1.5 Factor Authentication
The aim of 1.5 Factor Authentication (1.5 FA) is to deliver a One Time Code solution without the need for a separate physical device. Traditionally all One Time Code systems had to be Two Factor solutions and the codes were displayed on the second physical factor. In these cases the first factor was still a PIN or password.
In contrast, 1.5 FA does not require a PIN, password or second factor device at all. Instead a challenge is displayed directly on screen which only the user would know how to respond to; the response is a One Time Code.
Technically speaking 1.5 Factor Authentication is only using a single factor, however it bridges the gap between the convenience of passwords and the complexity of physical tokens. By simply replacing a password based logon with 1.5 FA you remove the threat of key loggers and malware trying to steal PIN’s and passwords. Once the password is replaced you have also just removed the continuous password reset process which costs time and money.
- NO hardware tokens
- NO software apps
- NO SMS/TEXT messages
- NO more passwords
- Built directly into Web page or App
- Stop key loggers in their tracks
- Risk appropriate security for lower value assets
- Convenient access to internal & Cloud-based applications
- Deployed in seconds
- Simple to use
- Seamless step-up to 2 Factor when needed
- User self-service portal
Authlogics 1.5 Factor Authentication Technologies
- Pattern based graphical technology.
- PINgrid challenge grid can be displayed directly on a web page or within an app.
- The user simply looks at the grid, recalls their pattern and enters their One Time Code.
- Language based text technology.
- A PINphrase question can be displayed directly on a web page or within an app.
- The user simply reads the question, recalls their answer and enters their One Time Code.
Frequently Asked Questions
How is 1.5 FA better than passwords?
Passwords are a single factor of authentication which are easily forgotten and users often write them down on post-it notes, or reuse them on multiple systems. They are easily stolen via malware and key loggers to be used at a later time by hackers. When you type in a password you have basically given it away as it could be intercepted at any time and should no longer be considered secret.

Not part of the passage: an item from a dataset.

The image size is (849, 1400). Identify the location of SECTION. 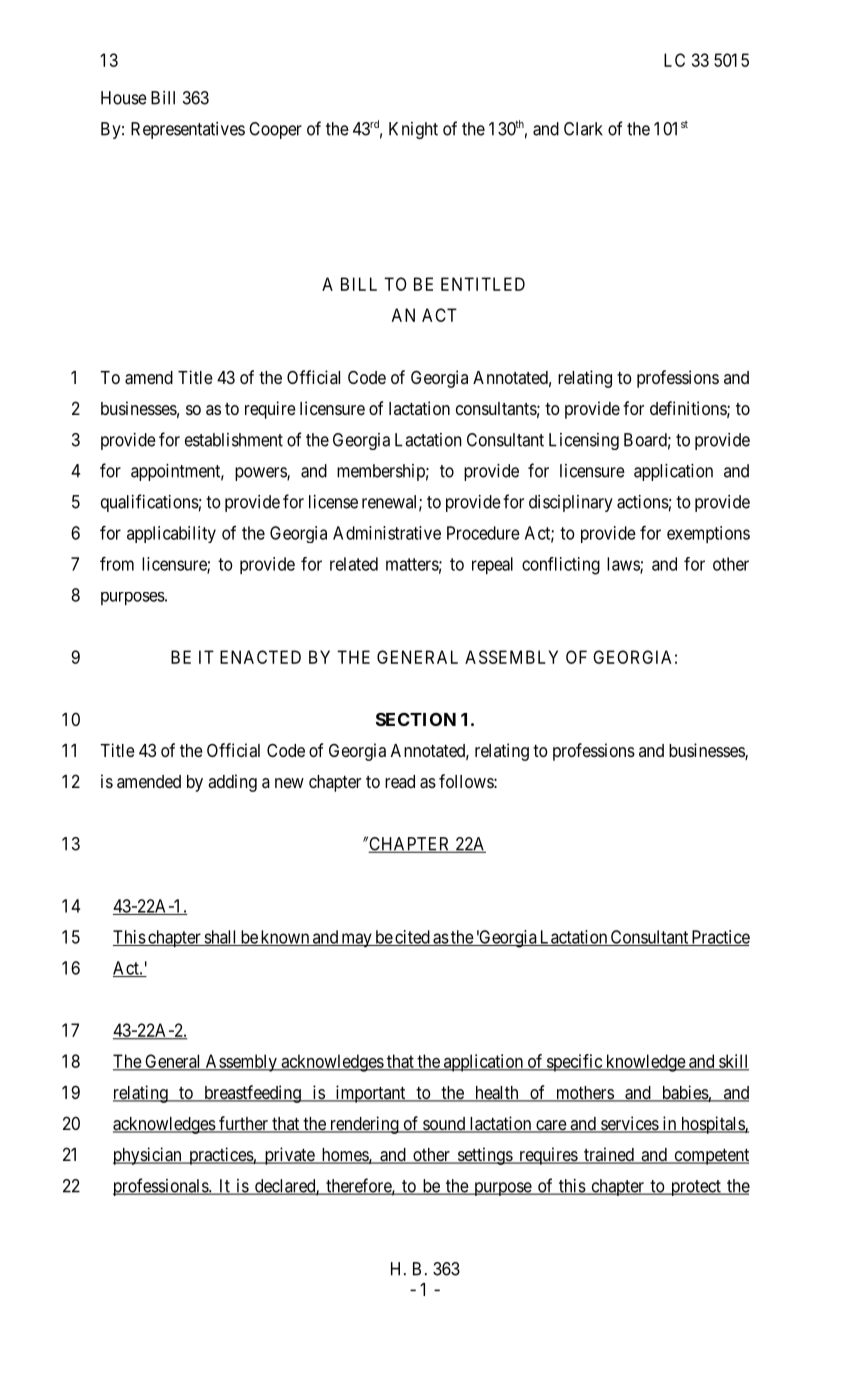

1.5 Factor Authentication does away with the static nature of passwords entirely. This thwarts malware and key loggers as a stolen code is no use once it has been used. Crucially, unlike a password, the “secret” the user knows the answer to is not given away during a logon.
All this is achieved without the need for a second factor device.
Is 1.5 FA as secure as 2 FA?
Strictly speaking, no 1.5 FA is not as secure as 2 FA. However it is much more secure than password based 1 FA.
1.5 FA is an ideal middle ground of increased security over passwords without the sledge hammer approach of adding 2 FA to everything. It is ideally suited to situations where some protection is needed to low value assets, however convenience is also critical.